By conducting a genome-wide CRISPR screen, we identified PFAS as a novel negative regulator of autophagy. Autophagy activation in PFAS-KO cells was confirmed by measuring the lysosomal turnover of endogenous LC3 and quantifying the number of GFP-LC3 puncta. Further investigation of PFAS-KO cells revealed that purine starvation, which is caused by inhibition of both the de novo purine synthesis pathway and the salvage pathway, activates autophagy via the TSC-RHEB-mTORC1 signaling axis. Finally, we show that pyrimidine shortage also activates autophagy in an mTORC1-independent manner.

Our screen yielded only a few hits, suggesting that there are not many robust negative regulators of autophagy. We did not identify previously reported negative regulators of autophagy, such as the components of mTORC1, in this screen. Given that the rate of cell growth biases the results of this screen, genes required for cell growth or survival cannot be enriched. This seems to be the case for mTORC1 and BRD4 (46, 47). In addition, excess autophagy may compromise cell growth. The use of an inducible CRISPRi strategy could avoid the effect of growth restriction caused by gene suppression during the expansion of sorted cells (48).

We observed PFAS-KO cells to be auxotrophic for extracellular purines, showing growth restriction in normal culture conditions after 1 to 2 days of proliferation. In contrast, PFAS-KO cells cultured in dialyzed-serum supplemented media (depleted of purines) exhibited immediate growth restriction. The exogenous purine concentration in normal culture media containing 10% serum (estimated to be approximately 7.5 μM (44)) was sufficient for only a short period of culture and may have been eventually depleted after 1 to 2 days. Nevertheless, PFAS-KO cells survived the screen, with two sgRNAs enriched in both replicates. This may be because most other cells preferentially used the de novo purine synthesis pathway for growth (49, 50). Consequently, the extracellular purines present in normal culture medium may not have been critically depleted, permitting the small population of PFAS-KO cells to proliferate by using exogenous purines during the screen. However, the reason that the other de novo purine synthesis enzymes were not detected in the screen remains elusive.
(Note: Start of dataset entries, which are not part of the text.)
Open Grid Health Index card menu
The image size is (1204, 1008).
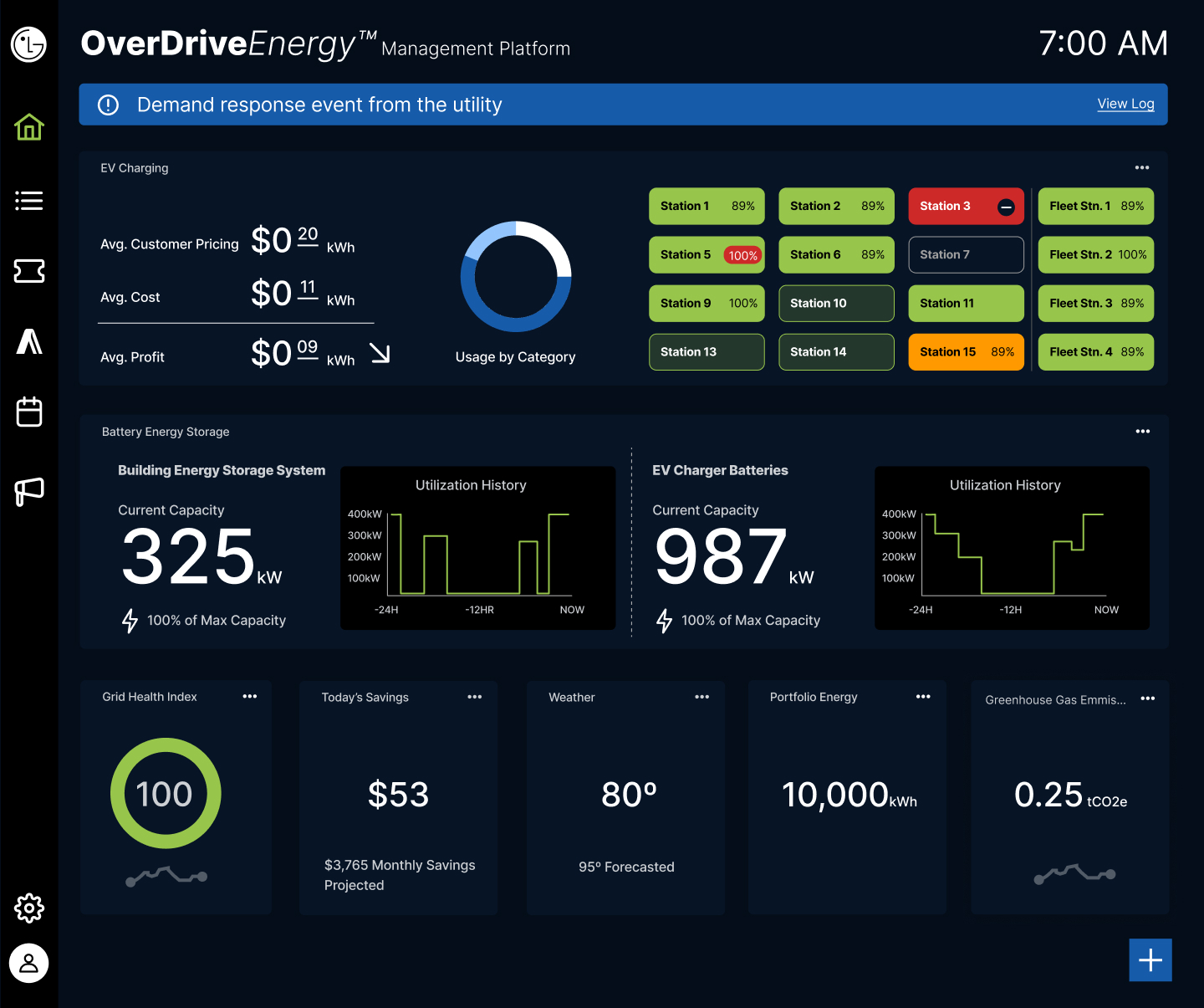250,697
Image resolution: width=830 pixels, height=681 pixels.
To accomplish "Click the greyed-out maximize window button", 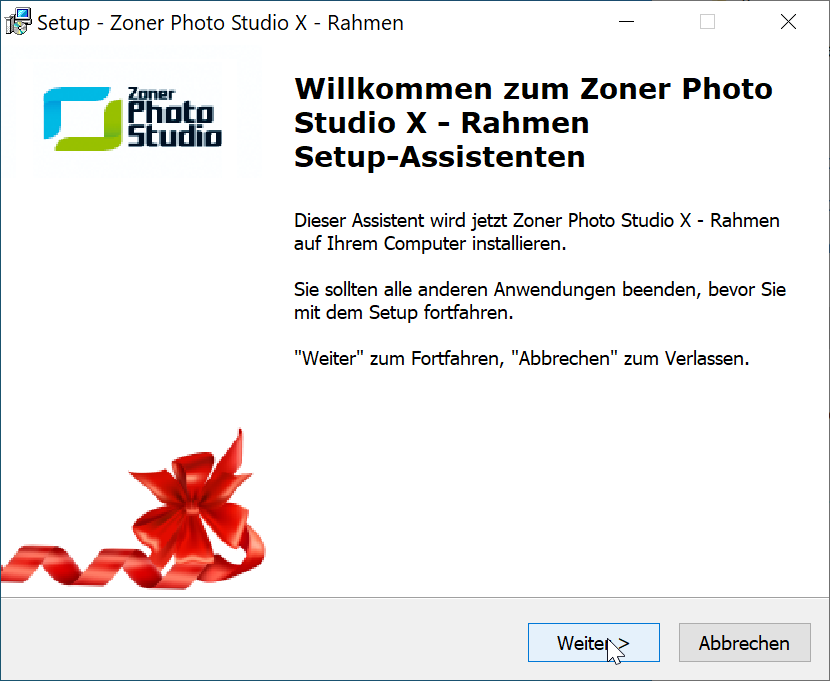I will (x=707, y=22).
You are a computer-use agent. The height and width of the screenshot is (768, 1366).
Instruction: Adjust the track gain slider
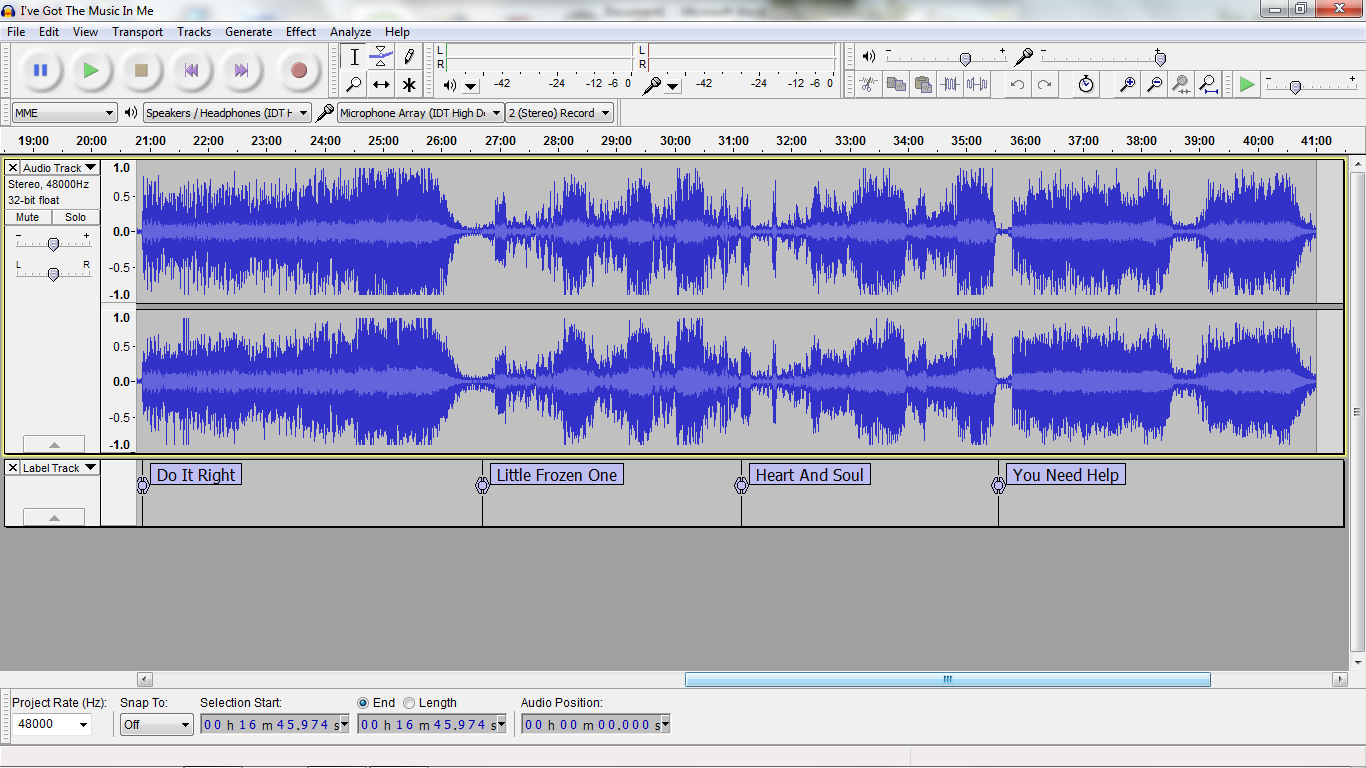(x=53, y=241)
GABARAP was by far the highest hit gene in our screen. GABARAP is a mammalian homolog of yeast Atg8, as well as LC3A, LC3B, LC3C, GABARAPL1, and GABARAPL2. It can therefore be hypothesized that LC3 and GABARAP family proteins compete with each other for localization to autophagosomes. In the absence of GABARAP, the recruitment of the GFP-LC3-RFP reporter to autophagosomes may have increased, resulting in boosted degradation and a decrease in the GFP:RFP ratio. The reason that no mammalian ATG8 proteins other than GABARAP were detected remains elusive; one possible explanation is that GABARAP is the highest expressed ATG8 protein in HEK293T cells (40), and it may thus occupy a large area on the autophagosome. This phenomenon of competitive inhibition may apply to any autophagic flux assay using mammalian ATG8 proteins.
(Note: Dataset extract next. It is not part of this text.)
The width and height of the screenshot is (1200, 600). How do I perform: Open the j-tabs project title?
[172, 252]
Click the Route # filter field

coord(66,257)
The upstream signaling of the TSC-RHEB-mTORC1 complex in purine starvation conditions remains elusive. A previous study using pharmacological inhibitors of de novo purine synthesis suggests that adenylate or its derivatives such as ATP mediate the mTORC1-suppressive effect of purines in an AMPK-independent manner (43). Another study, using pharmacological inhibitors as well, suggests that guanine nucleotide depletion may diminish GTP-bound RHEB, leading to mTORC1 inactivation (45). However, the exact metabolite required and the precise sensing mechanism of purine starvation remain unknown and await further investigation. Studying the upstream factors in PFAS-KO cells, in which de novo purine synthesis is impaired genetically, should be important.
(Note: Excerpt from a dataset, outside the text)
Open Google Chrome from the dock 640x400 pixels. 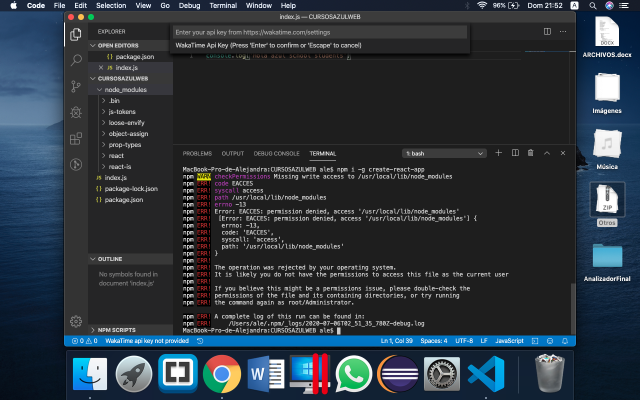(221, 375)
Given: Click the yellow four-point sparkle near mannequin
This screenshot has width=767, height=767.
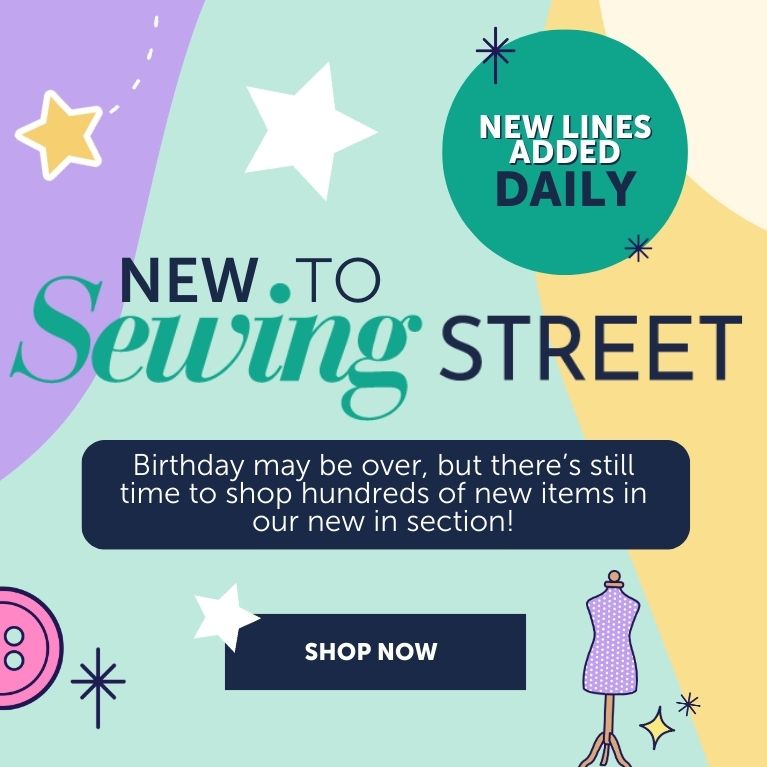Looking at the screenshot, I should (x=657, y=728).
The physiological importance of the response of autophagy to purine or pyrimidine nucleobase starvation may be that cells detect a shortage of nucleobases and attempt to compensate through the degradation of cellular components. A recent study discussed that degradation of ribosomal RNAs via autophagy is crucial for maintaining cellular pyrimidine pools during C. elegans development (51), suggesting that autophagy may contribute to the maintenance of cellular nucleobase pools. In lung cancer cells, autophagy is essential for maintaining cellular nucleotide pools (52). Given that nucleotides are de novo synthesized using amino acids, autophagy may provide amino acids such as glutamate and aspartate as substrates, as a recent study reports (53). Another study reported that yeast cells under nitrogen starvation conditions, under which cells cannot proliferate, degrade cellular RNA by autophagy into purine and pyrimidine bases, which is eventually excreted from the cell without being reused (54). In our study, we observed that extracellular nucleobases could rescue cells under purine or pyrimidine starvation, and although, cells may primarily excrete RNA degradation products, reuptake, and salvage may occur.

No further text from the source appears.